Takeaways on Incrementality Testing
Proving the value of your paid growth campaigns continues to be one of the main challenges app marketers face today. Growth marketers can use incrementality testing to evaluate the individual value of their retargeting campaigns.
What is incrementality?
Incrementality in marketing measures the incremental lift that advertising spend contributes to the overall conversion rate.
Why is incremental testing important?
Incremental lift analysis allows marketers to optimize their ad spend; better assess the value of growth partners; and leverage users at all points in their sales funnel.
How do I do incremental testing?
A key aspect of all incremental test methodologies is the isolation of a holdout or control group that does not see ads.

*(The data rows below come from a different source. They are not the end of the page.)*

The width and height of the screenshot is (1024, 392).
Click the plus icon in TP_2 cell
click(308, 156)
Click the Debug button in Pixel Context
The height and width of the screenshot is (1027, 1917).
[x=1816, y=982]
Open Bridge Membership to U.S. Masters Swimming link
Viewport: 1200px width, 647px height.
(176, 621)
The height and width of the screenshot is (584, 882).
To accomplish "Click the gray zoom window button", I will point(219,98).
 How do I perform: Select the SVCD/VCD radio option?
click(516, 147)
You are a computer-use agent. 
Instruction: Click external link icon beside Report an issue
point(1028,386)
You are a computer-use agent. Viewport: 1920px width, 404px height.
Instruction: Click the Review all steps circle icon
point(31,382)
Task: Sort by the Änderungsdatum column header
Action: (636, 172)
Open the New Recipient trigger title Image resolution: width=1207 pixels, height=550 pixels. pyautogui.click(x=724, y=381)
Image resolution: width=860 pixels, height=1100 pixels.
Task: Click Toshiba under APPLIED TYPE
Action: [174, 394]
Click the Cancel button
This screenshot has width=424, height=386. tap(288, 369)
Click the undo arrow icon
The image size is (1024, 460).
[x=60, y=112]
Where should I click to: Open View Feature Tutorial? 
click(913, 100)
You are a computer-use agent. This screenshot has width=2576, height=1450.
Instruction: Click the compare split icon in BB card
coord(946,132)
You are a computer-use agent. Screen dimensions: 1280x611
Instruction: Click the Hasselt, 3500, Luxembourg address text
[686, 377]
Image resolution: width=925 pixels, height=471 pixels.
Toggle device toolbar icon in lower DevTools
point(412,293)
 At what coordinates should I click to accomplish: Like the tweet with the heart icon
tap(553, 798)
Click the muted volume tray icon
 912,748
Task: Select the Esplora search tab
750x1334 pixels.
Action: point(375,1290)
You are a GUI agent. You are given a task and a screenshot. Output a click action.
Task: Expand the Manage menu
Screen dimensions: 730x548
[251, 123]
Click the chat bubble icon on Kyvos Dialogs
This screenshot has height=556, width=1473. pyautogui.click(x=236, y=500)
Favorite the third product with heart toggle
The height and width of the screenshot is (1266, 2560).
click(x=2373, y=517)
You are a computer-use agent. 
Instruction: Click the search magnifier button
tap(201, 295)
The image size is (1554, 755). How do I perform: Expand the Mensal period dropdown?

Types of Incremental Testing Methodologies
- Intent To Treat (ITT): this is the most basic test methodology and includes serving an ad to a treatment group and not serving it to a control group.
- PSAs: this method serves real ads to both groups. Although it gets rid of noisy data, it’s costly and does not provide a clear apples to apples comparison since public service ads are incomparable to brand-related ads.
- Ghost Ads: Ghost ads eliminate issues of noisy data and create a clean testing environment by serving invisible “ghost” ads to users in the control group. However, the ghost ad and its bid data are visible to advertising partners. This gives information on how users who should have seen an ad behave. While ghost ads mitigate issues of noisy data and an apples-to-oranges comparison, they don’t work well for retargeting.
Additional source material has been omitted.